A few months ago, London's Natural History Museum agreed to send back 448 pieces of bones to Australia but wanted to take samples and X-rays beforehand because, they said, the bones could provide unique scientific information.

This set off a wave of protest among Tasmanian Aborigines, who said such tests were desecration and launched a court case to stop the studies. In March, the museum backtracked and said it's now prepared to negotiate.

The issue of repatriation is "unfortunately one where we have to balance up where humanity is better off by respecting Aboriginal notions of customary law, or whether the remains ultimately should be used for everyone," according to Turnbull.

But he emphasized that research should be done in cooperation with indigenous people.

Symbolbild Vaterschaftstest
DNA testing is one technological advance that reveals much about the origins of manImage: AP

Scandals, such as the unauthorized harvesting of hearts and organs from deceased children at Liverpool's Alder Hey Children's Hospital that came to light in 1999, helped turn the tide of opinion in favor of repatriation, Turnbull added.

That started to make a lot of people think, "well, if it is good enough for us, why are indigenous Australians denied this fundamental human right," he said.

"We are not animals"

During the past few years, the Kimberly Aboriginal Land and Culture Center (KALACC) in northwest Australia has been responsible for the ceremonial reburial of human remains repatriated from Sweden as well as other regions of Australia.

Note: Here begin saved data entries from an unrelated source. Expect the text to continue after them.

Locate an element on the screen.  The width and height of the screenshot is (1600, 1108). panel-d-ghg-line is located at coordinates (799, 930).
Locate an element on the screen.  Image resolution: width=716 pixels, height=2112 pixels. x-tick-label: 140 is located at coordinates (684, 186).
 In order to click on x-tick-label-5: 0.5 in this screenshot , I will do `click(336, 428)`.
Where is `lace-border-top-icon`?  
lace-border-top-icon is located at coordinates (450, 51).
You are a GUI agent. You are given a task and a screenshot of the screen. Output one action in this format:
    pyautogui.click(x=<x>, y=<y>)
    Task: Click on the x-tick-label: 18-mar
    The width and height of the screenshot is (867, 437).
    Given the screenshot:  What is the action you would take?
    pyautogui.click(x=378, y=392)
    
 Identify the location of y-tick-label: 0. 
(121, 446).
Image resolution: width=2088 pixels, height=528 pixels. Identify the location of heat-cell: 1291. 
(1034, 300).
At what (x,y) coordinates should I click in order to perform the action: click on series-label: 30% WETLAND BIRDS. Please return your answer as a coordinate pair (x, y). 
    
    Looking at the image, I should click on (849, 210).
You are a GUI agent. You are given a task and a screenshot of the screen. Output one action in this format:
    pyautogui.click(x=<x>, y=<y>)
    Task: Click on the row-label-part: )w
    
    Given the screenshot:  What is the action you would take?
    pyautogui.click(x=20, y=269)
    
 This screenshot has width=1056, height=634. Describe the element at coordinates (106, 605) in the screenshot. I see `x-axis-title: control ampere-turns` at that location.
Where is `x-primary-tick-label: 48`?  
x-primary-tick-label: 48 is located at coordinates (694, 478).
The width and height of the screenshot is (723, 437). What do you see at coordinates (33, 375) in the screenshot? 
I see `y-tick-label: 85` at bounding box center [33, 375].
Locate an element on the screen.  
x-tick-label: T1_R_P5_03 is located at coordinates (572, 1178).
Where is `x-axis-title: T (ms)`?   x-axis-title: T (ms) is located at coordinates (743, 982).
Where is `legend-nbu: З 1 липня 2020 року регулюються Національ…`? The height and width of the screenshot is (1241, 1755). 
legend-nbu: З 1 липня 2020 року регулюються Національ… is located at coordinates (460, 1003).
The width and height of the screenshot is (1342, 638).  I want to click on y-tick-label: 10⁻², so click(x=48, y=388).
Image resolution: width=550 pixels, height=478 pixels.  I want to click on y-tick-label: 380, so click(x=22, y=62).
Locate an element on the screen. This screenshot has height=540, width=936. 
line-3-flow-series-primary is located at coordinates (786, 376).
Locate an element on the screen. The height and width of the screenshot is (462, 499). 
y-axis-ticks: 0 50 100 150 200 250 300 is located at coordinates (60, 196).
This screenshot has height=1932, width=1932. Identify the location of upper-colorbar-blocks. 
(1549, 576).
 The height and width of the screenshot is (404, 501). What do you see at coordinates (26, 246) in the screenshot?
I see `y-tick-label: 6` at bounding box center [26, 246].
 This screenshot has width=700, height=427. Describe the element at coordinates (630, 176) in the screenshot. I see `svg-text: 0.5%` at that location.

"If you take the spirits away from their land that makes the country sick, and when the old ones are returned, their spirits are very happy to be back," said Joe Brown, KALACC's chairman.

But Brown added that it's not just important to lay the spirits to rest; it's also about respect.

"We are not animals -- we are humans like white people. Every human has a spiritual life and you have to respect this," he said.